И как я ни был разгорячен, и как ни злился на себя — эта улыбка его значительно меня охладила. Я еще чувствовал, что краска не сошла с моего лица, я еще дышал прерывисто и сглатывал поминутно, но — я снова ощутил притяжение к этому человеку. Только я не знал, как теперь все поправить.
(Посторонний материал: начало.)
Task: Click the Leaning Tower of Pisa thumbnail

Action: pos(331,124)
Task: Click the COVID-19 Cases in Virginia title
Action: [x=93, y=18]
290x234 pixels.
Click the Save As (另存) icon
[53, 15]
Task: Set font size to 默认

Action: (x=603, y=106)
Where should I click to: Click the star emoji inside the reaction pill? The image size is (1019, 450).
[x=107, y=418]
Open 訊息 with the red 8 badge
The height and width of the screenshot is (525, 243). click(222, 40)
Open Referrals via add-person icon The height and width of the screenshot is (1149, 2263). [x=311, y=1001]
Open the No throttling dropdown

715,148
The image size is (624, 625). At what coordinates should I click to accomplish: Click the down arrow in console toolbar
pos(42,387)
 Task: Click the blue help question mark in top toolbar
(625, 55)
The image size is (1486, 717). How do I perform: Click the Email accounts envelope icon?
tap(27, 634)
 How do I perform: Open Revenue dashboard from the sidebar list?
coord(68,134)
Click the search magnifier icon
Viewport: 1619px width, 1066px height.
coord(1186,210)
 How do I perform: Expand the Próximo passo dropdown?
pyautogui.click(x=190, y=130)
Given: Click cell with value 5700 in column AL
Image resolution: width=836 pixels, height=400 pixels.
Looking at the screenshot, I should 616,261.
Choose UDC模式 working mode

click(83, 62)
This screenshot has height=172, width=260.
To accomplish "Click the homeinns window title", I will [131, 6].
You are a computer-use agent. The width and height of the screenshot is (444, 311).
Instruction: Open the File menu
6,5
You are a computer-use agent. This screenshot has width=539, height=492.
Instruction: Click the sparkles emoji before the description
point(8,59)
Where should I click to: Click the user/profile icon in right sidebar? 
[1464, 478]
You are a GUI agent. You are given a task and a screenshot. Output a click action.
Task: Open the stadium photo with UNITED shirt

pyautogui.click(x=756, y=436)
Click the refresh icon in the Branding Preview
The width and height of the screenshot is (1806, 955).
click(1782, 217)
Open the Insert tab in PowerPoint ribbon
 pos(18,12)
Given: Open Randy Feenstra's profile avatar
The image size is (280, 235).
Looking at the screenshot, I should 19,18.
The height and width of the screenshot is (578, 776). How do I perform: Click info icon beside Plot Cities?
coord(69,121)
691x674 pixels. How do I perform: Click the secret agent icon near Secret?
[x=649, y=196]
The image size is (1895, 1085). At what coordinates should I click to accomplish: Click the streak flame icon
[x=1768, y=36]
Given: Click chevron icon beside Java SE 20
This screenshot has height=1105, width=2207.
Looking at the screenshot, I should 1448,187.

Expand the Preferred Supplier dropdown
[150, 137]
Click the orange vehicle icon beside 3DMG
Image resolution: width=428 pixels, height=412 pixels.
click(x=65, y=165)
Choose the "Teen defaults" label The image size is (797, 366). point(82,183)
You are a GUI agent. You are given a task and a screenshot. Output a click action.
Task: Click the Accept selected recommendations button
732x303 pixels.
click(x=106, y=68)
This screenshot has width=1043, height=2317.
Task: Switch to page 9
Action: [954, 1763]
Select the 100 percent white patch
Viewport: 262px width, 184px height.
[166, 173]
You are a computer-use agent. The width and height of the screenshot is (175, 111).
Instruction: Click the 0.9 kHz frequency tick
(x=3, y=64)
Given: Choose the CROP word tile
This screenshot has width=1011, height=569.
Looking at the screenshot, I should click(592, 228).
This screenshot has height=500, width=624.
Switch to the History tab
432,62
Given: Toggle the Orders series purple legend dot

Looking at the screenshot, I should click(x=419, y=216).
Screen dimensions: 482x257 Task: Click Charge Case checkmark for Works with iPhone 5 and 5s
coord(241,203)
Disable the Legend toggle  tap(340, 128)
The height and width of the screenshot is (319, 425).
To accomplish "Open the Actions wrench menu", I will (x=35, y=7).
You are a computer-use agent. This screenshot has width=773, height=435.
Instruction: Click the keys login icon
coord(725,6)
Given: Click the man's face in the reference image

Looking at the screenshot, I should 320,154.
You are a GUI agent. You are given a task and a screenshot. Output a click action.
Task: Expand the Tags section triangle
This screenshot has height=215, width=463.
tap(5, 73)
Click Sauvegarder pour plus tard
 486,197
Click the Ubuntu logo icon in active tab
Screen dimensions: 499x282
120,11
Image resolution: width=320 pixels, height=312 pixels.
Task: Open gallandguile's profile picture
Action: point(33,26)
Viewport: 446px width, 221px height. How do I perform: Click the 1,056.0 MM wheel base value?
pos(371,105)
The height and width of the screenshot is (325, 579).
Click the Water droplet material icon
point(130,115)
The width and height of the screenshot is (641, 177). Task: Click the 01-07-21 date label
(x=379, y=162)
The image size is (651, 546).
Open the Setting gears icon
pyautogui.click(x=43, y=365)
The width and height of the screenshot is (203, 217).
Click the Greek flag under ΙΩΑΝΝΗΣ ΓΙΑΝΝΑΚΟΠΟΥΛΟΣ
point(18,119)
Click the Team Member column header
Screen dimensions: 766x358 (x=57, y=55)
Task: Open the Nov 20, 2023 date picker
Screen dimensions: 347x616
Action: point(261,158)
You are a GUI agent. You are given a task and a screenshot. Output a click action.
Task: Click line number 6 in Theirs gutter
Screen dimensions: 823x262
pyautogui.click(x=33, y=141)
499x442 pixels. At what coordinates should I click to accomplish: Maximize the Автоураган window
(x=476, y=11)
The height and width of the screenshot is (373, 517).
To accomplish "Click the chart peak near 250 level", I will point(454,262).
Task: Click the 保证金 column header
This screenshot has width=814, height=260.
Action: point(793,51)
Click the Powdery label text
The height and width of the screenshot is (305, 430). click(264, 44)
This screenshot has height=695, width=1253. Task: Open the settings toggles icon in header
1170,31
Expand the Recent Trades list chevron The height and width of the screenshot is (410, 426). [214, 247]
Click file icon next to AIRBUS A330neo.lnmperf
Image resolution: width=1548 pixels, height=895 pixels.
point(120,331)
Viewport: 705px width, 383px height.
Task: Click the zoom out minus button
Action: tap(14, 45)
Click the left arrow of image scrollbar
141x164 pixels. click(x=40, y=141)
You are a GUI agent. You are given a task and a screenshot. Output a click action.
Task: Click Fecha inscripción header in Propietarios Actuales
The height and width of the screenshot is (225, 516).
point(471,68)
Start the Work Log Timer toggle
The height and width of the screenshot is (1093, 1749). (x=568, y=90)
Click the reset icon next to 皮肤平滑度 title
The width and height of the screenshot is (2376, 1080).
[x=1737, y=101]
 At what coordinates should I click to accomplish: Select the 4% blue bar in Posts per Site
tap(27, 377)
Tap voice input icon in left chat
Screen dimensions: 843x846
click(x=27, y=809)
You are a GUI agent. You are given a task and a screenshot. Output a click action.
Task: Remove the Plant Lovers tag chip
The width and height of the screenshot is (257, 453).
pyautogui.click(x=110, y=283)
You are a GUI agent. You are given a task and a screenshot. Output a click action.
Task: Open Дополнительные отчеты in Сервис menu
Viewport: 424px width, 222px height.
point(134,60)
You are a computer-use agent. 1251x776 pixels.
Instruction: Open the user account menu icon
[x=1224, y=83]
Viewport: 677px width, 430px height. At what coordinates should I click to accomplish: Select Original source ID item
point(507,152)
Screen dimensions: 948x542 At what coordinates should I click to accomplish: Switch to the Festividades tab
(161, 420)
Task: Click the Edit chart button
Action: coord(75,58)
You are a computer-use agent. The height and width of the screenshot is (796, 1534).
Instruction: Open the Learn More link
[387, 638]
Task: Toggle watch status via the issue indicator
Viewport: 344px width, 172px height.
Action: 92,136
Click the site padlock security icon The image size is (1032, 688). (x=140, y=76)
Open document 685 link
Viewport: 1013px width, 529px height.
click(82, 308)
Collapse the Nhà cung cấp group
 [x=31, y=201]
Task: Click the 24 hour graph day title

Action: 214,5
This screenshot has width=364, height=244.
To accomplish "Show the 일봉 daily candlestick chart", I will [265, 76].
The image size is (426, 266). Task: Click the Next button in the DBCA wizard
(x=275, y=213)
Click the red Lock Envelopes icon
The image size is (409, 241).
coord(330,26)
Но оказалось, что поправлять ничего не нужно.
— А ты, я смотрю, горяч, — продолжал он улыбаться. — Ну, ладно, давай о деле. Чемодан пока оставим. Да, ничего не пропало?
— Ничего.
— Уже хорошо. Ты вот что… Тебе что-то Никонов говорил? А? Неужто же он… Он тебе о ценностях говорил?
— Всякое, — сказал я осторожно.
— О бриллиантах?
— Да, о бриллиантах.
— Так.
Это его «так» прозвучало неожиданно мрачно. Он встал, заложил руки за спину и прошел по комнате из конца в конец несколько раз. Я следил за ним, пытаясь понять: что? как? насколько? Но он совсем ушел в себя. Одно только я видел: «дело» существует.
Какое-то ожидательное возбуждение поднялось во мне. Жизнь моя до сего дня протекала… обыкновенно. И обыкновенность эта всегда удручала меня. Всегда кажется, что только в необыкновенности вся соль и весь смысл. То, что во внешней обыкновенности жизни есть глубокий внутренний тон (и даже он глубже и гуще — этот тон, когда на поверхности видимая обыкновенность), это я понял много позже. А сейчас… Я с нетерпением ждал, когда Алексей Михайлович заговорит.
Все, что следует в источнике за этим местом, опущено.